▸ **Data in this exercise**:
· · · · ·

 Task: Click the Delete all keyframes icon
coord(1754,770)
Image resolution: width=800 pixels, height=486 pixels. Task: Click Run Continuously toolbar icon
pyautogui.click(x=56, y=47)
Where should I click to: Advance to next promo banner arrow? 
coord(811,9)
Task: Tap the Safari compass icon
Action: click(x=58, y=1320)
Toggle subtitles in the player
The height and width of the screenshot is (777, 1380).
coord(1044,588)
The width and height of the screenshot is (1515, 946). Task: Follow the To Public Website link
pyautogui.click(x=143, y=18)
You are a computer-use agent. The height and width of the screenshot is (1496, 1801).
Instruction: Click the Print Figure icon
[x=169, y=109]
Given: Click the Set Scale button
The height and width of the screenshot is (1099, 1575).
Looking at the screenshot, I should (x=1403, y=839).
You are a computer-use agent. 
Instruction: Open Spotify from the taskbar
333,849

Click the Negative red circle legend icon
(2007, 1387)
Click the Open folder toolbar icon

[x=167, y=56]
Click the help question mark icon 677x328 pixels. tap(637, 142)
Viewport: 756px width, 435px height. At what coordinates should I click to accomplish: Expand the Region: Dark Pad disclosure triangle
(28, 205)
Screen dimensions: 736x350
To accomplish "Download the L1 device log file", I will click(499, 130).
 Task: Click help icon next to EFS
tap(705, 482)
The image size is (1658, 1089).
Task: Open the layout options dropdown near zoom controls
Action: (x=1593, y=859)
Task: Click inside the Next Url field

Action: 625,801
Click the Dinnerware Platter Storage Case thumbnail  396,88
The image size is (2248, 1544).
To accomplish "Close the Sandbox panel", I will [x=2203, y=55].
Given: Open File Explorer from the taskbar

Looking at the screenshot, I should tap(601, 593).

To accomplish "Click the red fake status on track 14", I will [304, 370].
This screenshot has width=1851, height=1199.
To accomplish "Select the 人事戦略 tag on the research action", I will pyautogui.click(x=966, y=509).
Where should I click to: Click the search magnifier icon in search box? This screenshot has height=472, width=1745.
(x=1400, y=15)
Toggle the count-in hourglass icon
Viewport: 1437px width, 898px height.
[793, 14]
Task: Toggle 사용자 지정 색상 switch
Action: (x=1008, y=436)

· · · · ·

▸ **Exercise objective**: In full and without alteration, transcribe the entries above.

▸ **Response to the exercise**:
 Task: Click the Delete all keyframes icon
coord(1754,770)
Image resolution: width=800 pixels, height=486 pixels. Task: Click Run Continuously toolbar icon
pyautogui.click(x=56, y=47)
Where should I click to: Advance to next promo banner arrow? 
coord(811,9)
Task: Tap the Safari compass icon
Action: click(x=58, y=1320)
Toggle subtitles in the player
The height and width of the screenshot is (777, 1380).
coord(1044,588)
The width and height of the screenshot is (1515, 946). Task: Follow the To Public Website link
pyautogui.click(x=143, y=18)
You are a computer-use agent. The height and width of the screenshot is (1496, 1801).
Instruction: Click the Print Figure icon
[x=169, y=109]
Given: Click the Set Scale button
The height and width of the screenshot is (1099, 1575).
Looking at the screenshot, I should (x=1403, y=839).
You are a computer-use agent. 
Instruction: Open Spotify from the taskbar
333,849

Click the Negative red circle legend icon
(2007, 1387)
Click the Open folder toolbar icon

[x=167, y=56]
Click the help question mark icon 677x328 pixels. tap(637, 142)
Viewport: 756px width, 435px height. At what coordinates should I click to accomplish: Expand the Region: Dark Pad disclosure triangle
(28, 205)
Screen dimensions: 736x350
To accomplish "Download the L1 device log file", I will click(499, 130).
 Task: Click help icon next to EFS
tap(705, 482)
The image size is (1658, 1089).
Task: Open the layout options dropdown near zoom controls
Action: (x=1593, y=859)
Task: Click inside the Next Url field

Action: 625,801
Click the Dinnerware Platter Storage Case thumbnail  396,88
The image size is (2248, 1544).
To accomplish "Close the Sandbox panel", I will [x=2203, y=55].
Given: Open File Explorer from the taskbar

Looking at the screenshot, I should tap(601, 593).

To accomplish "Click the red fake status on track 14", I will [304, 370].
This screenshot has width=1851, height=1199.
To accomplish "Select the 人事戦略 tag on the research action", I will pyautogui.click(x=966, y=509).
Where should I click to: Click the search magnifier icon in search box? This screenshot has height=472, width=1745.
(x=1400, y=15)
Toggle the count-in hourglass icon
Viewport: 1437px width, 898px height.
[793, 14]
Task: Toggle 사용자 지정 색상 switch
Action: (x=1008, y=436)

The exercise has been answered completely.